Getoonde tekst:
Vragen van het lid Sjoerdsma (D66) aan de Minister van Justitie en Veiligheid over de brief van de Minister van Justitie en Veiligheid «Zaak Julio Poch» (ingezonden 11 juli 2019).

Antwoord van Minister Grapperhaus (Justitie en Veiligheid) (ontvangen 4 september 2019). Zie ook Aanhangsel Handelingen, vergaderjaar 2018–2019, nr. 3556.

* I.v.m. aanpassing briefdatum voetnoot 1 en 6

Vraag 1 en 2

Bent u bereid de reisverslagen van januari 2008 en mei 2008 openbaar te maken? Zo nee, bent u dan wel bereid de reisverslagen ter vertrouwelijke inzage bij de Kamer te leggen?

Mocht in het kader van het in de kamerbrief genoemde WOB-verzoek een gelakte versie van het reisverslag van mei 2008 openbaar worden gemaakt, bent u dan bereid een niet-gelakte versie ter vertrouwelijke inzage bij de Kamer te leggen? Zo nee, waarom niet?

Antwoord 1 en 2

Zoals ik mijn brief aan uw Kamer van 3 juli 20191 heb aangegeven, beschik ik sinds 24 juni 2019 alleen over het reisverslag van de tweede dienstreis in mei 2008. Zoals ik ook in die brief heb aangegeven is bij de beslissing op het Wob-verzoek over de mate van openbaarheid van dit document beslist. Dit besluit ontvangt u heden per apart schrijven.

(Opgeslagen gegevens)
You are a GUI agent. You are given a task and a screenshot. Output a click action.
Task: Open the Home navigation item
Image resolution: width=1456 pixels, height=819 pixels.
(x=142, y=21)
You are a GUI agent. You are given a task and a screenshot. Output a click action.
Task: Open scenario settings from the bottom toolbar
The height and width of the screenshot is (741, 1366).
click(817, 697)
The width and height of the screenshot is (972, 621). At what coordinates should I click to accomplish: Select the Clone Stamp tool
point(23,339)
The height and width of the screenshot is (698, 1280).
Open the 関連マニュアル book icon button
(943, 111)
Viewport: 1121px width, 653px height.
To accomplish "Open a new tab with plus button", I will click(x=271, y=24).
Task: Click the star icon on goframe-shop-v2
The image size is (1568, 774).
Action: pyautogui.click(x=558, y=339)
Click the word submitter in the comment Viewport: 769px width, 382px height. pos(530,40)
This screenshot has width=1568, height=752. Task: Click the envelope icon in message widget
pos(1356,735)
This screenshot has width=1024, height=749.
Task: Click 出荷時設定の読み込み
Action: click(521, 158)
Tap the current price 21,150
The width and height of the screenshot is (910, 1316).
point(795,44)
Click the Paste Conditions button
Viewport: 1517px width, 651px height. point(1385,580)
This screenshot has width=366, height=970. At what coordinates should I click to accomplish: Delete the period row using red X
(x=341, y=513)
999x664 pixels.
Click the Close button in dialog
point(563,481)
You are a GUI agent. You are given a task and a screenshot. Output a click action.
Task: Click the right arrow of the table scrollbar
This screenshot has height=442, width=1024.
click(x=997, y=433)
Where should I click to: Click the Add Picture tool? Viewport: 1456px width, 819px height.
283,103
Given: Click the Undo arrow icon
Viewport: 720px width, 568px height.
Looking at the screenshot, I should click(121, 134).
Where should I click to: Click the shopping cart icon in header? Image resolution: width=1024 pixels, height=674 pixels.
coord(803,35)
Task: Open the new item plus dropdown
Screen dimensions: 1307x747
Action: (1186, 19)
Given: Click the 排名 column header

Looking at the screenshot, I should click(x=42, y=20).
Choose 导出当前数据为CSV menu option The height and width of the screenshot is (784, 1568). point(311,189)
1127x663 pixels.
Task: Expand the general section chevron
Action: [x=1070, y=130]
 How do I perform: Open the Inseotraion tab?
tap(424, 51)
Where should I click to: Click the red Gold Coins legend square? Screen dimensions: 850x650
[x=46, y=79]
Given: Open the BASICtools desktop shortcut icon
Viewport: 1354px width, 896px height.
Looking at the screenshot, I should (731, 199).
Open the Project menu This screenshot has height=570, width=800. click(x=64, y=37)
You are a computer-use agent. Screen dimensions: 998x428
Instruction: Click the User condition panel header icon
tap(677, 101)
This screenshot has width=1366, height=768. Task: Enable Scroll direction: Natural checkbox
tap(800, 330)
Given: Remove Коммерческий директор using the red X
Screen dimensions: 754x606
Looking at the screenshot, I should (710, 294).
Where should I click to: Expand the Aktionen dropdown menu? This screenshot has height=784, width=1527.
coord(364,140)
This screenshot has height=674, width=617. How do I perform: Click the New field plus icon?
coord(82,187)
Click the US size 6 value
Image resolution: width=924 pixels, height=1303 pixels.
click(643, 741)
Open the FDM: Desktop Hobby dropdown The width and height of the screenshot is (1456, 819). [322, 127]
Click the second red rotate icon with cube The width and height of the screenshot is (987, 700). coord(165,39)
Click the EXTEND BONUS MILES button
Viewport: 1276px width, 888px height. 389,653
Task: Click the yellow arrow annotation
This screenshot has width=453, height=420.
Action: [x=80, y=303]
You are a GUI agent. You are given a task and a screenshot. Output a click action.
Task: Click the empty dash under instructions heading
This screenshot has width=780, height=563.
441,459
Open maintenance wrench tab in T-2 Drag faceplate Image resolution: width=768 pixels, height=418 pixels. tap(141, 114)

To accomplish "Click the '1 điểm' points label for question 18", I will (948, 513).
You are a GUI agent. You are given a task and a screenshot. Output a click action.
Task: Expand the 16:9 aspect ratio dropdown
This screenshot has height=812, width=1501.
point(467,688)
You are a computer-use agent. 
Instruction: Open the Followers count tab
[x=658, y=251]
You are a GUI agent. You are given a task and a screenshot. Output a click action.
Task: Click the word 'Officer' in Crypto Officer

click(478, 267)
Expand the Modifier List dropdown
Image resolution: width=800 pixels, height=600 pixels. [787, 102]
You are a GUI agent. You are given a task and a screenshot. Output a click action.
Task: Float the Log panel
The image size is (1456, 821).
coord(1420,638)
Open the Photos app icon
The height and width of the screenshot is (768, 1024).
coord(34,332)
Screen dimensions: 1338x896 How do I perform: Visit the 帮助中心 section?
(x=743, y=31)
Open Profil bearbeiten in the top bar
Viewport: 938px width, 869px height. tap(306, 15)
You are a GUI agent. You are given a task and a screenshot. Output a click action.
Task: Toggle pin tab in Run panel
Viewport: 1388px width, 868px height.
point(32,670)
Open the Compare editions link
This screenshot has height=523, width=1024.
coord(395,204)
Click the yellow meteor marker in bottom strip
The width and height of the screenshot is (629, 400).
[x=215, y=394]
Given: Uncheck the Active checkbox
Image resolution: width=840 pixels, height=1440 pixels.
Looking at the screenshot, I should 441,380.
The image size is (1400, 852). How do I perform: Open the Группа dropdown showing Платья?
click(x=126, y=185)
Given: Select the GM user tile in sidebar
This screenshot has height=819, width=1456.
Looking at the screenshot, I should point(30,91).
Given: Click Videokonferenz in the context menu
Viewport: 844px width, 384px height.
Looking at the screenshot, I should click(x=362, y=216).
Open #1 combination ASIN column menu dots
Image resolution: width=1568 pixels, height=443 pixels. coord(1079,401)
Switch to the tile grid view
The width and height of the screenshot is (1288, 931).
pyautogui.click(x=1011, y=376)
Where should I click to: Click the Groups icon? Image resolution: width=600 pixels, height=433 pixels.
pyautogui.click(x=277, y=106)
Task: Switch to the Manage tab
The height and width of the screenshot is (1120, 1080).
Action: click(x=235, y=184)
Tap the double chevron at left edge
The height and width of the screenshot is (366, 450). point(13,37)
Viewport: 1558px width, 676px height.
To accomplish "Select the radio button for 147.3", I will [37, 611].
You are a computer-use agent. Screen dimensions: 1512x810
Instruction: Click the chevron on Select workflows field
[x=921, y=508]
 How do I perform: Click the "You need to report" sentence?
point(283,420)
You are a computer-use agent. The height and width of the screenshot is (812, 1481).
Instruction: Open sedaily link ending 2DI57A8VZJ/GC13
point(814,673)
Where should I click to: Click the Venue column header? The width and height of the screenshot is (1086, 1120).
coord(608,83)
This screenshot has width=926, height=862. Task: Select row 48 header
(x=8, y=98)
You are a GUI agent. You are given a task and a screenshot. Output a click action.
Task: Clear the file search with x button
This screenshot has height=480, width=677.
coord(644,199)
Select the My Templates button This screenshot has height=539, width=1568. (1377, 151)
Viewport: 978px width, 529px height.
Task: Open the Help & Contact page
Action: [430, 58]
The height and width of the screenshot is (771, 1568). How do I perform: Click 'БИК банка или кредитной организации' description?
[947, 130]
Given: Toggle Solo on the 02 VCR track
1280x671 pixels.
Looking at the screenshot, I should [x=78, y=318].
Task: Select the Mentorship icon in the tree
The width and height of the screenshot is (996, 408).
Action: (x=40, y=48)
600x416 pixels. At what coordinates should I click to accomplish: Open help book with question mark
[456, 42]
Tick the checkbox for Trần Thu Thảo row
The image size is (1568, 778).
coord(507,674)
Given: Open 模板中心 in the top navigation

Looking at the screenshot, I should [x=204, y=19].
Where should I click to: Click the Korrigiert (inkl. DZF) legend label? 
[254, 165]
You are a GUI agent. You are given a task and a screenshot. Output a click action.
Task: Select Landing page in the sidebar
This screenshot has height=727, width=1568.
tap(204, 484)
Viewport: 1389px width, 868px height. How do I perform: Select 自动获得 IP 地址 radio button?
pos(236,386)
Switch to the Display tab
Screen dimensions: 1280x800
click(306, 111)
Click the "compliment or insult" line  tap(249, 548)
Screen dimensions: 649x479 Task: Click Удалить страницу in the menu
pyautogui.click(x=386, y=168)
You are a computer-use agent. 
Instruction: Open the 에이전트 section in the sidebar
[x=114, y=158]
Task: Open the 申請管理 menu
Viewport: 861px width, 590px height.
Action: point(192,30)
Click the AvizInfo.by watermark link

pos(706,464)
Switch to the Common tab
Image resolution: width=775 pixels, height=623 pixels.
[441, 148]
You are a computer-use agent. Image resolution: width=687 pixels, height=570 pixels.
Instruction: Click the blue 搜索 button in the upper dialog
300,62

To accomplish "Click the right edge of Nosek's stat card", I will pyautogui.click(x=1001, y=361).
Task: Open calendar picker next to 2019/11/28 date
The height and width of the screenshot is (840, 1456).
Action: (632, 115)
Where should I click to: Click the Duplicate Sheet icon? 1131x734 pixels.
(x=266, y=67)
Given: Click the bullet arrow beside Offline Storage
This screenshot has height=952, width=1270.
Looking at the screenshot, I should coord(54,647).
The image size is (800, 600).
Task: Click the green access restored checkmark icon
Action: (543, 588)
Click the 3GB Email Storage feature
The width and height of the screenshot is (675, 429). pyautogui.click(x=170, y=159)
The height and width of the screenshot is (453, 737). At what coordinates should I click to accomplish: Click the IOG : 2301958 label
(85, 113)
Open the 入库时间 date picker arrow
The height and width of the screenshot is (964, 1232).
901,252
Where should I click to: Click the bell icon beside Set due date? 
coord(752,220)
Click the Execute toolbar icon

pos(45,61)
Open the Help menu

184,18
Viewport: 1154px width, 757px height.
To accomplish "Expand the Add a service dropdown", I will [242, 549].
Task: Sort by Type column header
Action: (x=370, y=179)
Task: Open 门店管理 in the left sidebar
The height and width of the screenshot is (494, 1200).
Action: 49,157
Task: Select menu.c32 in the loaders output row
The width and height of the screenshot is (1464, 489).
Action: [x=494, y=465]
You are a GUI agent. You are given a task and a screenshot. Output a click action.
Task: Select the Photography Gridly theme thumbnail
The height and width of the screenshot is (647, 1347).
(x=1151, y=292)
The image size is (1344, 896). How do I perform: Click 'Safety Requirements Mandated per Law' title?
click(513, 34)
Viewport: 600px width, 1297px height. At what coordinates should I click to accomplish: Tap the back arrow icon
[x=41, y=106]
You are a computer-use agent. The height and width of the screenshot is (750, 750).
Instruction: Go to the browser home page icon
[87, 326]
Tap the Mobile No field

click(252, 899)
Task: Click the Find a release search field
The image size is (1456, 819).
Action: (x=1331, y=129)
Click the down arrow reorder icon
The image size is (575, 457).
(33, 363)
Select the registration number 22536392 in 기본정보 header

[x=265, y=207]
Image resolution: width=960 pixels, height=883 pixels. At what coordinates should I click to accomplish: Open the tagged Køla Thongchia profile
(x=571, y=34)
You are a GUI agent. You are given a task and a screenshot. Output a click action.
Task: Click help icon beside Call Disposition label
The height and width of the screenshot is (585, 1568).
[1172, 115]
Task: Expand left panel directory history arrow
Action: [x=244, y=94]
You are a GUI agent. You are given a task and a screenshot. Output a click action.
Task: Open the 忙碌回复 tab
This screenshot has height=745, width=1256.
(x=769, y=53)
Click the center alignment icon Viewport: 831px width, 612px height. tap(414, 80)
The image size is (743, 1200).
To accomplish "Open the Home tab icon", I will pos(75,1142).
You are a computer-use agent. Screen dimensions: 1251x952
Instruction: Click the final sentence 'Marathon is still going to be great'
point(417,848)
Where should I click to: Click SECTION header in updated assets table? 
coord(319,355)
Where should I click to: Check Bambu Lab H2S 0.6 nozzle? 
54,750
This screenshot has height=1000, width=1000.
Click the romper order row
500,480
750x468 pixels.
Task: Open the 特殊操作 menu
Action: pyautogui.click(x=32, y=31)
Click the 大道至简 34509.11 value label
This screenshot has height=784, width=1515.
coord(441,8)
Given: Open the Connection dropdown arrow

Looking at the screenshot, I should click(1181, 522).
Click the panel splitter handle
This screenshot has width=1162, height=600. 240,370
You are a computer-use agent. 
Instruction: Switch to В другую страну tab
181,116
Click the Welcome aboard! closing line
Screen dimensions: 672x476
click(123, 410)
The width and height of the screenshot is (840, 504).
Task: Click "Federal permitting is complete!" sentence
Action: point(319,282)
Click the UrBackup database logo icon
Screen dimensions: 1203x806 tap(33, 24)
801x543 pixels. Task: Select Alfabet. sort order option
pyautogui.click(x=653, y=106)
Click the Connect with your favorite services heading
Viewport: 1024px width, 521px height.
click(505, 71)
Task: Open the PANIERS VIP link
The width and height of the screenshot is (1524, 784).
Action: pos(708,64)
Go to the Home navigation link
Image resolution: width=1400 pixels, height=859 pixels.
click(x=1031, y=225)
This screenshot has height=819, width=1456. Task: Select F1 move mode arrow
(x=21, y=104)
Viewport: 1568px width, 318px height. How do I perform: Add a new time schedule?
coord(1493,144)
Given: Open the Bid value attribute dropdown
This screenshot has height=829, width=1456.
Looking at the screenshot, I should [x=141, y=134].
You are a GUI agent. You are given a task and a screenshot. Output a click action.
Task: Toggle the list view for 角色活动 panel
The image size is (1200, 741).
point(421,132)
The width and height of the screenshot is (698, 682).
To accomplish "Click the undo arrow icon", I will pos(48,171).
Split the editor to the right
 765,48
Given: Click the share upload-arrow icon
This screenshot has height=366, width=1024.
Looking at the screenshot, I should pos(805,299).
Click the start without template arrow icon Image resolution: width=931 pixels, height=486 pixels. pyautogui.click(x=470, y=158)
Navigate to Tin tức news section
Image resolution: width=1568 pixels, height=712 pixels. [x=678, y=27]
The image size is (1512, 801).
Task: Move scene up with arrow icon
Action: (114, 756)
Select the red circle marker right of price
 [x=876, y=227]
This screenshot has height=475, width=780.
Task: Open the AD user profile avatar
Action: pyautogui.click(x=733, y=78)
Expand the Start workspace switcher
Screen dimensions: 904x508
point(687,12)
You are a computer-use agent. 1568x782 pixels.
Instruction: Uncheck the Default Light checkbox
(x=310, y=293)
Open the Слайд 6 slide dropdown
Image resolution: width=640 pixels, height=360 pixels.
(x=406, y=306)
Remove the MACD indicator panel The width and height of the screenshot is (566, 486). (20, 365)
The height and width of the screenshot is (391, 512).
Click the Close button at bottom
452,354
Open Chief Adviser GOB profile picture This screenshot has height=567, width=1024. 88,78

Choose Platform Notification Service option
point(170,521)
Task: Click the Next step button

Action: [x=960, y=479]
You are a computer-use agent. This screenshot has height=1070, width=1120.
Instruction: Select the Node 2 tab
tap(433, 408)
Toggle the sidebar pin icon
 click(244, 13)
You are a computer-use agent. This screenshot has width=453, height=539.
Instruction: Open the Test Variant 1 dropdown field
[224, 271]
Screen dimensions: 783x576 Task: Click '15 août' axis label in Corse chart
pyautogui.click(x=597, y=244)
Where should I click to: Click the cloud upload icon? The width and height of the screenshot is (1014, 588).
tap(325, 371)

Opdracht:
Ga verder met de tekst over de Kamervragen in de zaak Julio Poch, aansluitend op de laatste zin ervan. De gegevens zijn afzonderlijk materiaal en horen niet bij de tekst.

Eindantwoord:
Zoals ik eerder aan uw Kamer heb bericht2 heb ik dhr. Machielse gevraagd onafhankelijk onderzoek te verrichten naar het dossier. Het betreffende reisverslag van mei 2008 is ten behoeve van dit onderzoek aan hem verstrekt. Zoals ik toen ook heb aangegeven zal ik uw Kamer te gelegener tijd informeren over de resultaten van zijn onderzoek.3

Vraag 3 en 4

Heeft u, gelet op uw opvatting dat «waarheidsvinding [.] in een reeds lang lopende zaak als de onderhavige dermate belangrijk [is] dat een uiterste inspanning hiertoe op zijn plaats is»4, de politie en het openbaar ministerie verzocht alle documenten met betrekking tot de zaak van de heer Poch aan u toe te doen komen? Zo ja, wanneer heeft u dit gedaan? Zo nee, waarom niet? Zo ja, waarom waren de reisverslagen dan niet eerder bij u bekend?

Zijn de reisverslagen van de dienstreizen in 2008 eerder aan u toegekomen? Zo nee, waarom is dit niet gebeurd?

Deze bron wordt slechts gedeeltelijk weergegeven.